Aujourd’hui, il nous en coûte de rentrer dans le devoir ; le repos nous paroît insipide. Mais comme l’ordre est l’état naturel des choses, nous reprendrons malgré nous le goût des choses honnêtes et des jouissances légitimes. Il est curieux de voir la surprise des hommes accoutumés à gouverner par les moyens violents du despotisme. Ils prédisent des révolutions, des soulèvements qui n’arrivent pas ; ils prennent leurs opinions particulières, leur humeur, leurs intérêts secrets, pour l’opinion, l’humeur et l’intérêt de la France. On n’administre pas, disent-ils. Cela n’ira pas ; cela ne peut pas aller. Eh ! pourquoi ? parce qu’on n’a pas fusillé ce matin à la plaine de Grenelle ; parce que la police n’a pas mis à Vincennes cette nuit une douzaine de personnes ; parce qu’on n’a pas amené du bout de la France des prisonniers dans des cages de poste ; parce qu’on n’a pas payé assez d’espions ; parce qu’on n’empêche personne de parler, d’écrire, d’imprimer même ce qu’il veut ; parce qu’on ne s’est mêlé ni des opérations du commerce ni de celles de l’agriculture ; parce que le conseil d’État n’a pas pris dans un seul jour cent arrêtés contradictoires ; parce que, ayant à choisir sur vingt-cinq millions de François, on n’a pas cru que tous les talents fussent exclusivement renfermés dans les têtes de quelques hommes que l’opinion publique repousse, et qu’on n’a pas appelé ces hommes au gouvernement ! Ces personnes (distinguées d’ailleurs par l’expérience des affaires) sont cependant de mauvais juges de la marche d’un gouvernement légal : elles n’ont connu que la révolution et ses violences ; uniquement occupées de la force physique, elles n’ont aucune idée de la force morale. Elles sont étonnées que tout aille sans efforts, et presque sans qu’on s’en mêle : elles ne savent pas qu’un roi légitime est une plante qui étend naturellement ses branches et ses racines, s’affermit, donne de la protection et de l’ombre, par la seule raison que la terre et le ciel lui sont favorables, et qu’elle croît dans son sol natal. Il est impossible que ce sentiment de sécurité qu’on éprouve ne pénètre pas à la longue toutes les âmes, n’entre pas dans les chaumières et dans les palais, et qu’à la fin on ne se dise pas : « Mais nous sommes cependant heureux ! »

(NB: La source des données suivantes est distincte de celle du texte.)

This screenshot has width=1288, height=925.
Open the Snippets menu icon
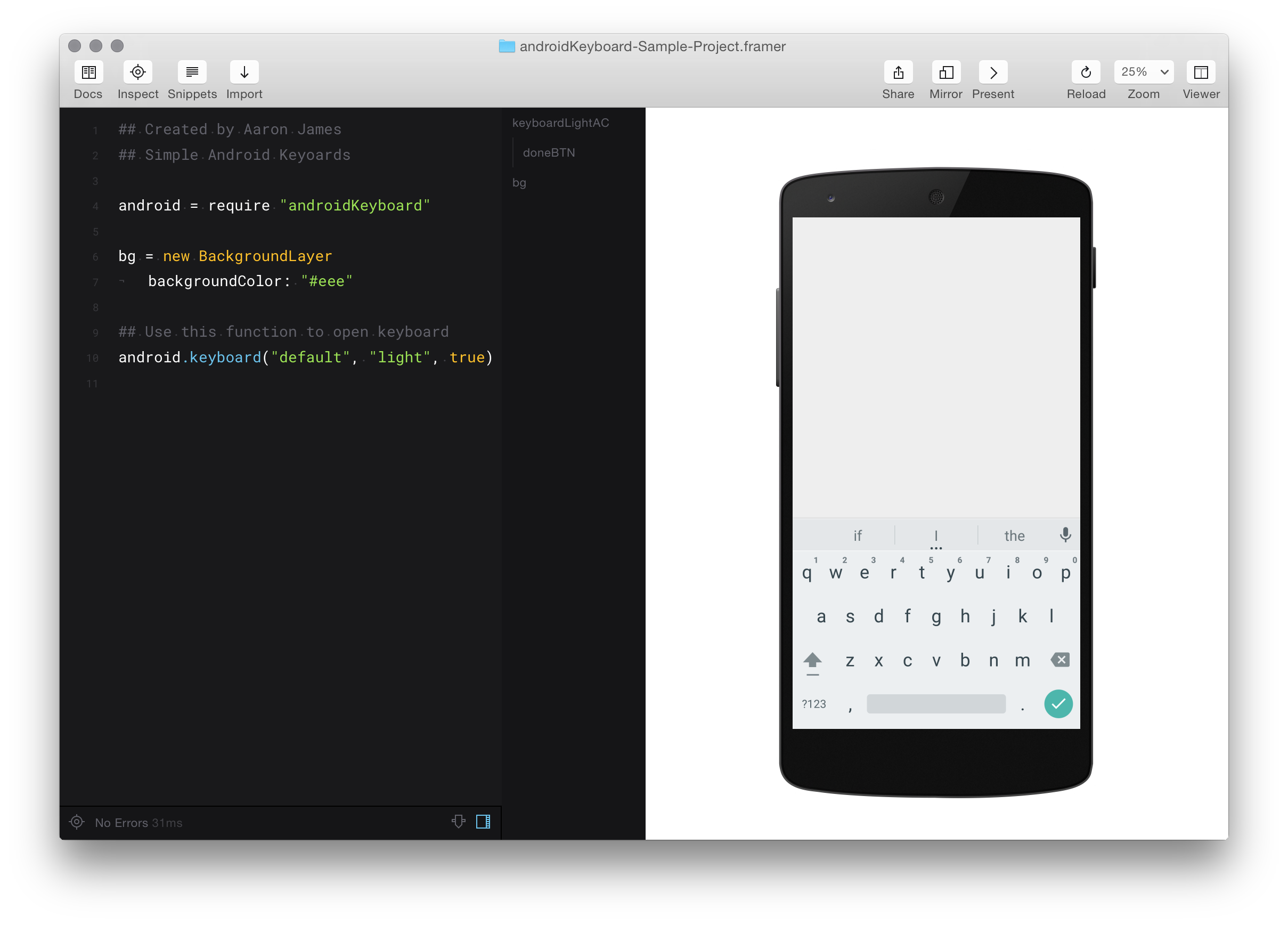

Que ceux qui croient le gouvernement si foible l’examinent d’après les faits et les résultats, et ils verront qu’il est déjà beaucoup plus fort que ce gouvernement de fer auquel il a succédé. Auroit-on pu, par exemple, laisser imprimer contre le dernier despotisme les livres que l’on imprime aujourd’hui contre l’autorité existante, sans que le despotisme en eût été ébranlé ? Les plus infâmes libelles, les ouvrages les plus audacieux se colportent, se vendent publiquement : cela fait-il rien à personne ? Qui est-ce qui lit ces ouvrages ? Et si on les lit, quels sont les lecteurs qui se laissent persuader ? On dira que les auteurs, en signant les libelles, en détruisent eux-mêmes l’effet, comme les poisons se neutralisent mutuellement ; que l’infamie de l’écrivain corrige le venin de l’ouvrage. Par une raison ou par une autre, il est cependant certain qu’un gouvernement qui compte à peine quatre ou cinq mois d’existence, qui s’est établi, comme nous l’avons vu, au milieu de tant de factions et de tant de malheurs, résiste à une épreuve qui eût renversé Buonaparte au plus haut point de sa puissance. Dans les cafés, dans les salons, on juge hautement les actes du ministère, les lois discutées dans les deux chambres ; on critique, on crie, on blâme, on loue : la marche du gouvernement en paroît-elle dérangée ?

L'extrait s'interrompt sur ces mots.